The statement from Etisalat (back on the 20th) that its services were unaffected as it had rushed to route bandwidth through other means was piffle, as usual. Du made the same statement, but I don’t use their services so can’t comment. Etisalat’s network quality most certainly has been significantly affected by the outage, but why let the facts stop you lying to you customers and treating them like morons? It never stopped ‘em before, anyway. I’ve also had a few dodgy voice circuits, which might be a result of the telco that likes to say ‘ugh’ cutting some of its voice traffic over to IP from its beloved yoghurt pots.
To be fair, it’s not their fault that some Captain Pugwash type decided to drag SEAMEWE4 on the end of his anchor ‘till it snapped (or whatever mad series of events led to the break). But I do wish they’d just tell the truth.
SEAMEWE (anoraks will know it stands for South East Asia Middle East Western Europe) and FLAG (Fibre-optic Link Around the Globe) are the two main cable systems upon which the bulk (if not all) of the UAE’s Internet traffic depends. There are four SEAMEWEs – the last time we had problems, it was a cut in SEAMEWE4, the latest most sparkly terabit capacity cable.
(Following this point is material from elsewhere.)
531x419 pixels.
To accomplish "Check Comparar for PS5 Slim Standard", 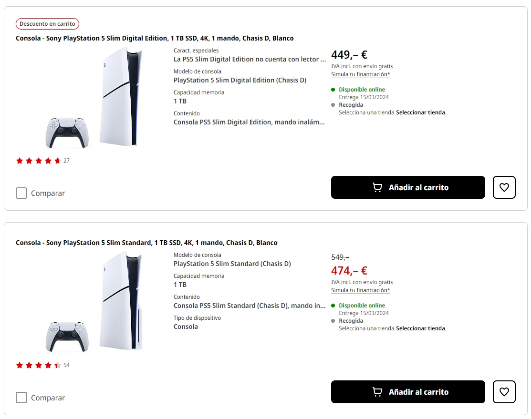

SEAMEWE3 is also operational, but SEAMEWE1 and 2 have been phased out.
Although it is feasible to use satellite, and there are satellite circuits available, this is an expensive and limited option that most telcos will only use as a last resort – the great undersea cables are where it’s at.
There are other circuits apart from SEAMEWE 3 and 4 and FLAG, for instance (as you’ll see from the map above) there’s a circuit that goes around Africa. But the Red Sea and Suez are the most vulnerable points in the network of sub-sea cables that underpins our ability to do important stuff like play Chatroulette and listen to the Moon Song.
Until there is better diversity, we’ll continue to be highly vulnerable to breaks – and will continue to see limited bandwidth sold to us at premium prices compared to other world markets. It constantly rankles when I think that the Japanese are paying $0.27 per megabit month, with the average subscriber taking a 60 Gig line. Yes, 60Gig. In fact, much of the world gets plenty more bandwidth (with less latency) for less money than we do. A hell of a lot less money.
Hey, ho. It’s not as if Internet connectivity were critical to the development of the Middle East region and the largest single factor in its ability to be competitive moving forward, is it?